The recent medical literature shows a considerable growth in published systematic reviews and meta-analyses of diagnostic studies. This is also true in the field of nuclear medicine and specifically of 18F-FDG PET and PET/CT in oncology. We conducted a comprehensive computer literature search of the PubMed/MEDLINE database to find published meta-analyses dealing with PET or PET/CT in oncology. We used a search algorithm that was based on a combination of the terms: (a) “meta-analysis” OR “metaanalysis” AND (b) “PET” OR “positron emission tomography”. No beginning date limit was used; the search was updated to 31st December 2012. No language restriction was used.

The comprehensive computer literature search of the PubMed/MEDLINE database identified 438 articles. After reviewing the titles and abstracts, 302 articles were excluded because they were not within the field of interest. There, thus, remained 136 meta-analyses on PET or PET/CT in oncology published so far. Two-thirds of these meta-analyses on PET or PET/CT in oncology were published in the last 3 years and 40 % in the last year alone.
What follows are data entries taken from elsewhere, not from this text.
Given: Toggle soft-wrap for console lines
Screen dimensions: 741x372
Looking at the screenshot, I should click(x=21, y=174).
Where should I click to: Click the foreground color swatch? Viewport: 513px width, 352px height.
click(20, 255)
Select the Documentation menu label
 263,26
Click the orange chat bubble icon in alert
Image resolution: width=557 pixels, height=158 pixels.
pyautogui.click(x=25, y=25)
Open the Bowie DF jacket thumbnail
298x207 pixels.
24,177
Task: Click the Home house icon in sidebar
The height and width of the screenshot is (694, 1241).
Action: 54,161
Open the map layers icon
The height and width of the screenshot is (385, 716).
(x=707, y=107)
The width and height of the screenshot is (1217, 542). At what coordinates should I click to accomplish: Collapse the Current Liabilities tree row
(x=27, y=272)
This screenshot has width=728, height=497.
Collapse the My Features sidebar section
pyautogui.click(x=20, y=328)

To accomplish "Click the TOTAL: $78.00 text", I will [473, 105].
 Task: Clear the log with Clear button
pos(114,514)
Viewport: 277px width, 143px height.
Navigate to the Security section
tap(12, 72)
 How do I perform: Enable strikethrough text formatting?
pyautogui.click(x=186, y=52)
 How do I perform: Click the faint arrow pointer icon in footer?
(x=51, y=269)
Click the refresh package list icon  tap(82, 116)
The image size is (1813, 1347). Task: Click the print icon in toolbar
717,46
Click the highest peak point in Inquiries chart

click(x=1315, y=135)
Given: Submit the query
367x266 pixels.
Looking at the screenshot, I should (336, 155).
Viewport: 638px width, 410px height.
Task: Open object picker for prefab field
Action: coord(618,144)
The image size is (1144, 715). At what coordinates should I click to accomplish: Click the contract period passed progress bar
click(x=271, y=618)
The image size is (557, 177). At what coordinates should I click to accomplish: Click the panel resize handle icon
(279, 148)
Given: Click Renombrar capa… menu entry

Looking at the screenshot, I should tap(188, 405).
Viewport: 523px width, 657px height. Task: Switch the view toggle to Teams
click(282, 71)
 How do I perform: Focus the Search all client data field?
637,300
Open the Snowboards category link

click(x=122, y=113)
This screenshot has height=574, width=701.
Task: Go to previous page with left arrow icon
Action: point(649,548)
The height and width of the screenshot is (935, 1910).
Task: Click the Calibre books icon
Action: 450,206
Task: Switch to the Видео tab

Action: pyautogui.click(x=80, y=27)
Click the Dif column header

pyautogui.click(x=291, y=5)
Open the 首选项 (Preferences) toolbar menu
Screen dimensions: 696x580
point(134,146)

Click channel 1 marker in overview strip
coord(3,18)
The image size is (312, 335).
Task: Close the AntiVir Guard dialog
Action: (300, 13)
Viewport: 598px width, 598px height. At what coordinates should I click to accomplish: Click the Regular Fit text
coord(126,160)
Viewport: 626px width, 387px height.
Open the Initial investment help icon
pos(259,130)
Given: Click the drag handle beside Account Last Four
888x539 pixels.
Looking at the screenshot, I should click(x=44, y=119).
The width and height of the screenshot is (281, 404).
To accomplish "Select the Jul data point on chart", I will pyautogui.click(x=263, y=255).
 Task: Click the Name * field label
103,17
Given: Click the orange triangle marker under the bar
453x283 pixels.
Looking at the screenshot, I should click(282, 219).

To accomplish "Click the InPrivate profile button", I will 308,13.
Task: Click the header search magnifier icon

This finding underlines the increasing interest in articles of this type in the field of nuclear medicine.

With regard to the PET radiopharmaceuticals used, most (93 %) of the meta-analyses on PET or PET/CT in oncology included studies that used 18F-FDG, whereas only 7 % included studies using other PET radiopharmaceuticals.

Most meta-analyses on 18F-FDG PET or PET/CT in oncology were diagnostic accuracy meta-analyses, having sensitivity, specificity and accuracy as measures of outcome.

Different types of tumor were evaluated, mainly lung, head and neck, lymphomas, breast, colorectal, esophageal and uterine. But other types were evaluated too.

Several published meta-analyses pooled data from statistically heterogeneous studies. This heterogeneity is likely to stem from diversity in inclusion criteria, patient characteristics and methodological aspects between the included studies. In meta-analyses on the diagnostic performance of PET and PET/CT in oncology, findings from studies using PET and those using PET/CT are often pooled together. This could represent a possible bias on the final outcome, because the diagnostic accuracy of PET/CT is usually superior to that of PET alone.

In conclusion, there is an increasing bulk of synthetic literature (systematic reviews/meta-analyses) on the performance of PET or PET/CT in oncology. This body of literature mostly comprises 18F-FDG PET studies in various malignancies. In the future, we definitely need to see more synthetic literature on the performance of PET and PET/CT in oncology, with particular attention to non-18F-FDG PET tracers.